The Midlife Geek

Ramblings of a middle aged engineer, runner and open source enthusiast

Tag: Fix

Flashing Nexus 9 factory image

This tablet was super fast when I got it but now it lags and drives me nuts. I’d seen someone post on Reddit that flashing the factory image helped so I gave it a go.

Factory images are available here along with good, clear instructions. One caveat, Arch needs super user for fastboot otherwise you get “< Waiting for device >”. For the same reason run flash-all.sh with sudo too.

As to whether or not it helped, it is hard to say but I feel it has. How do you measure something that is entirely subjective?

Edit. Its been a few days now and it is faster. Much faster and without lag. I’m unclear why though. I’m not completely familiar with Android’s architecture but wonder if it’s a combination of multiple updates being applied (this was I think Android 5.0 when bought) and accumulated futz.

Secure Android Development, project preparation, a cold and a new year

It’s been a mixed start to the new year. Watching what I eat for the rest of January, damn you Christmas. Back at work after three weeks off, achieved nothing and left by eleven. My ego got the better of me and I went for a run despite having a cold, so am now suffering. Need to shift it with the first cross country league race on Wednesday. I can’t help wondering why generic medicines are so much cheaper than brand names.

Finally got around to ordering a replacement Acer V3-112P screen. Replacement was straight forward. Like most avionics technicians, I breathed a sigh of relief when the LED panel lit up proving the fault. The old girl is now sitting running a million updates courtesy of Microsoft.

While many Linux advocates eschew Microsoft, I prefer Office (Home Use Program). Like current, I take the path of least resistance and I use Word and Excel so often I know them inside out. Linux is an outstanding development platform, I’m using it for TM470.

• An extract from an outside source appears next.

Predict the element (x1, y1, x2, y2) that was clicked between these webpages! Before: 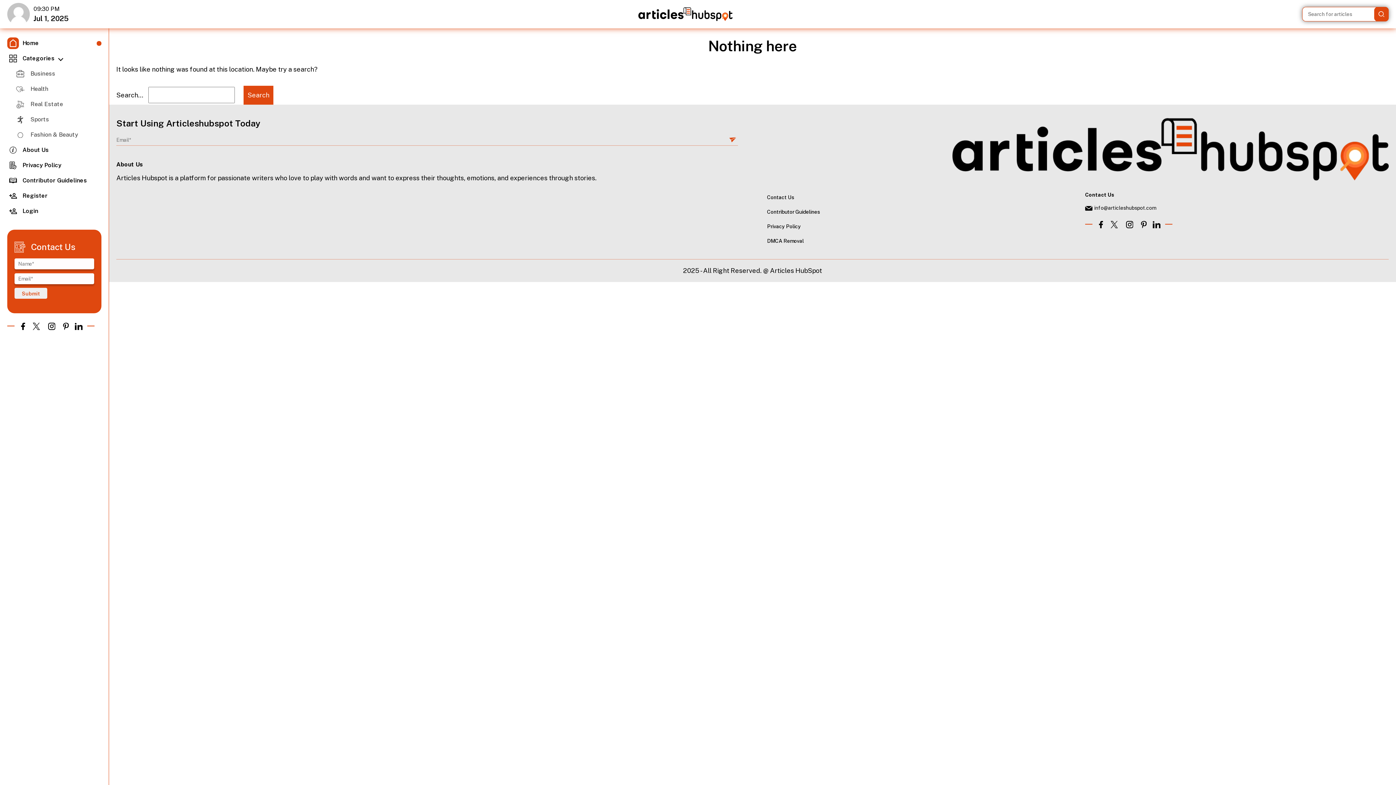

TM470 project preparation continues, reviewing both TM353 and TM354. FutureLearn is a fantastic resource with a course on Secure Android Development. Delivered by the University of Southampton, it started last week. I haven’t decided the tool chain yet, particularly versioning. I have used SVN and Bazaar, which I prefer as it integrates well with Launch Pad. I won’t be using LP though so should investigate Mercurial and Git.

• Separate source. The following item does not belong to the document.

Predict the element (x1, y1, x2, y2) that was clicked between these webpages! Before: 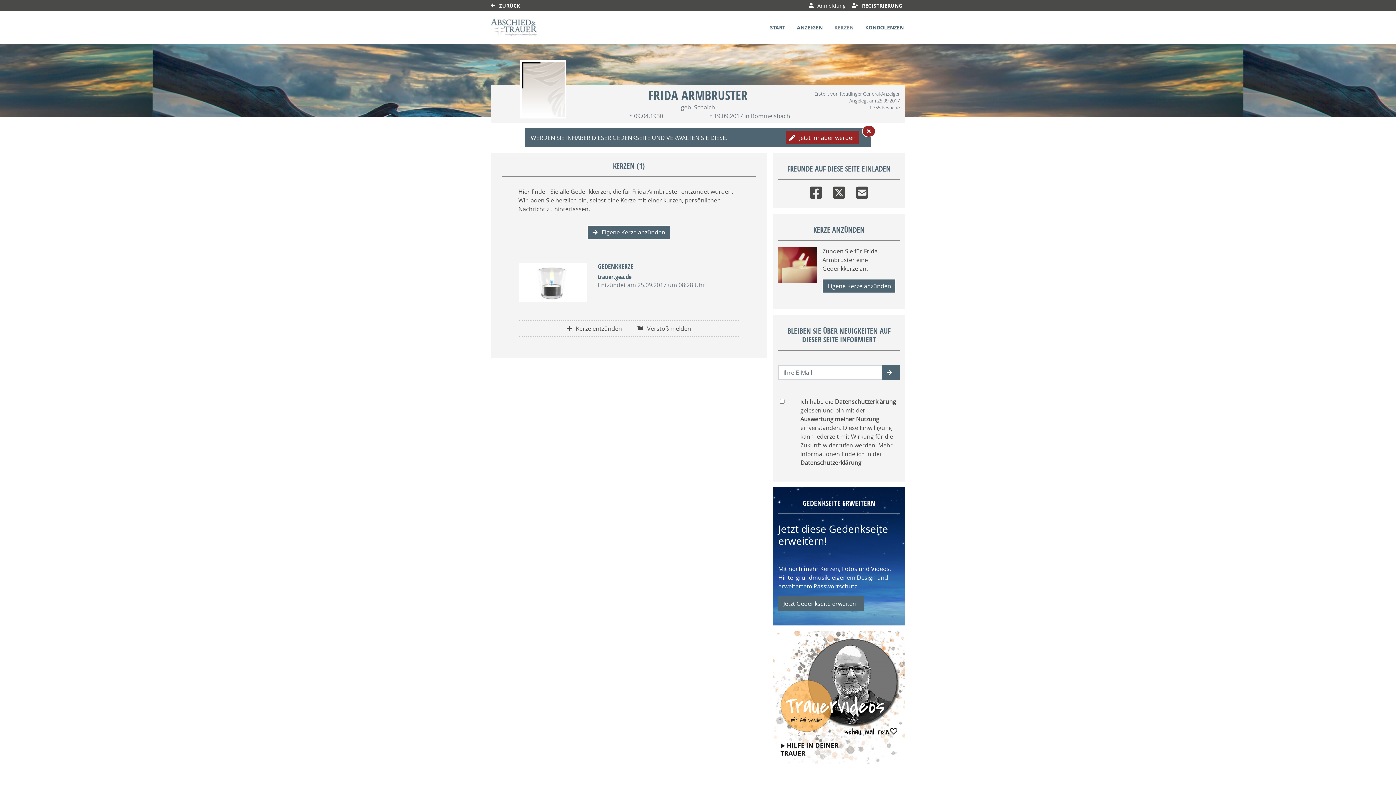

Read Original Sin too – best Marvel I’ve read in ages. Like Murder She Wrote in space. A real page turner, I read it in one sitting.

Something that didn’t grip me was the Assassin’s Creed movie. It starts off quite well, with a similar story to the games. It suffers the same problem as earlier games though – the present interrupts more interesting stories in the past. What I don’t get though is why option a game as a property then try not to appeal to that market?

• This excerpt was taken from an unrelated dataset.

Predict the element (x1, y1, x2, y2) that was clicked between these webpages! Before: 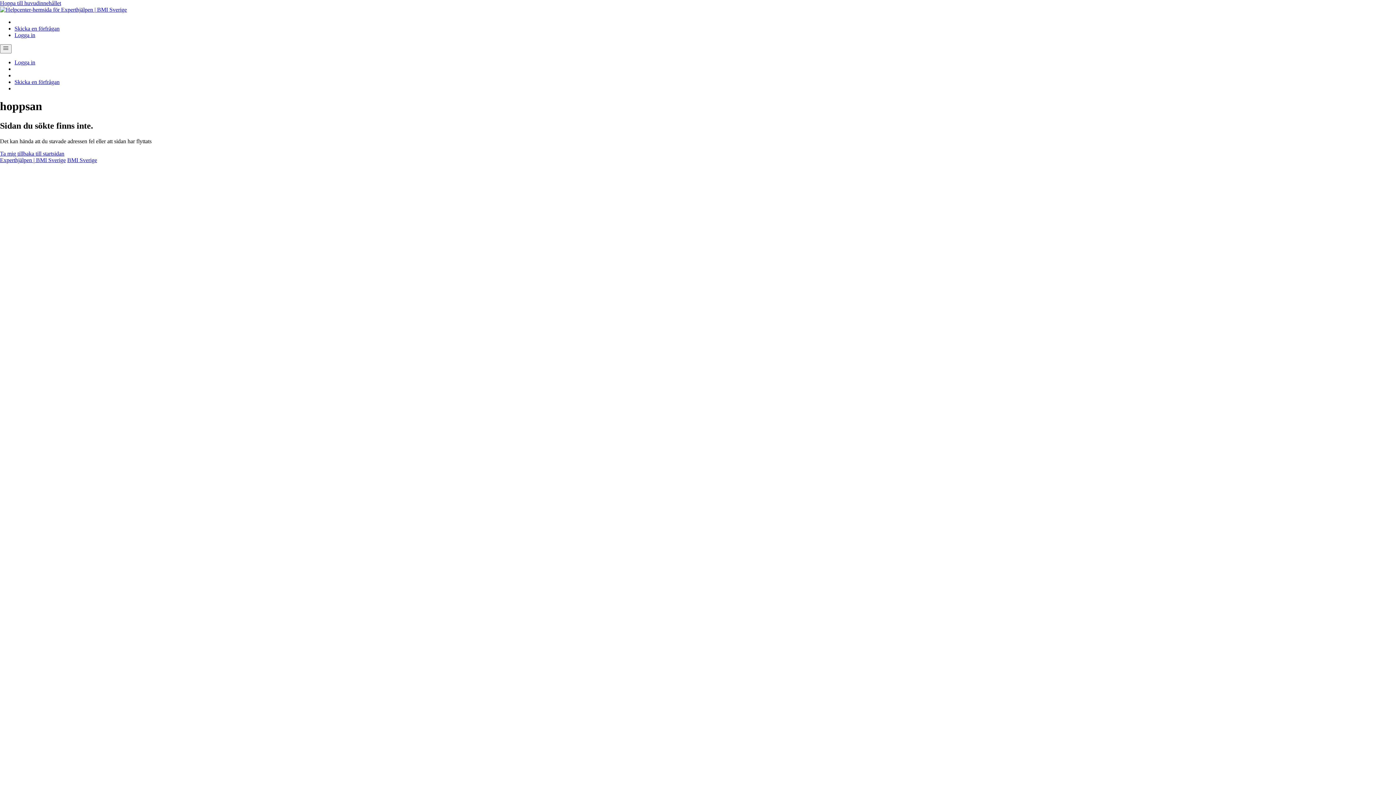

What I haven’t made time for though is the Nintendo Classic Mini. I played a little Ghosts ‘n Goblins – damn I forgot how hard games were then. I always thought as a kid that I’d somehow be better at them as an adult but I guess I didn’t factor in reactions.

Repair Samsung NC10 MBR

I removed Ubuntu from a Samsung NC10 yesterday, now the F4 recovery option doesn’t work. Please excuse the lack of screen shots on this Howto but I couldn’t think how to capture from the recovery manager and camera shots look rubbish.

It would appear that Samsung uses a custom Master Boot Record (MBR) – so for Grub all is well because you can choose to boot into the recovery partition and away you go. However if you have followed any of the usual guides to removing grub (such as running an XP CD to a recovery console and typing fixmbr) F4 will not launch the restore tool.

System Rescue CD is a great tool to have handy on a USB key. You can, so booting into it run this command:

fdisk /dev/sda

Now pressing “p” should show you that the recovery partition is 1, so type “a” then “2”, “a” then “1” to make it bootable. Now write the partition table by typing “w” then reboot. At this point you will boot into the recovery manager and be able to recover but the F4 key will not still not be available at boot and of course trying to create a backup will not work either (as Windows will be booted on restart).

Once Samsung Recovery Manager III has loaded up, press Ctrl+Alt+F10 – I had no idea there was a management mode until I read this page (French) but be aware its only available from the recovery partition. It asks for a password – “secos” (without the quotes). Once in management mode, click the “Image” tab and select “Export” then “Select Location”, I used “D:”. Click “Start” and accept the dialogue box that comes up. This is a backup of the recovery partition.

Once this stage is finished, select the “Tools” tab, insert a spare USB stick and click “Admin Tool USB”. It will format the USB stick and then install some utilities. It takes a couple of minutes. Once finished click the close button in the top right and it’ll ask if the computer should be turned off – say yes.

Boot with the USB key we just made, bringing you to a completely different recovery menu. Click “MBR Fix” and then close the application.

Now when you reboot you’ll notice that the MBR has been repaired and F4 once again boots into Recovery Manager III.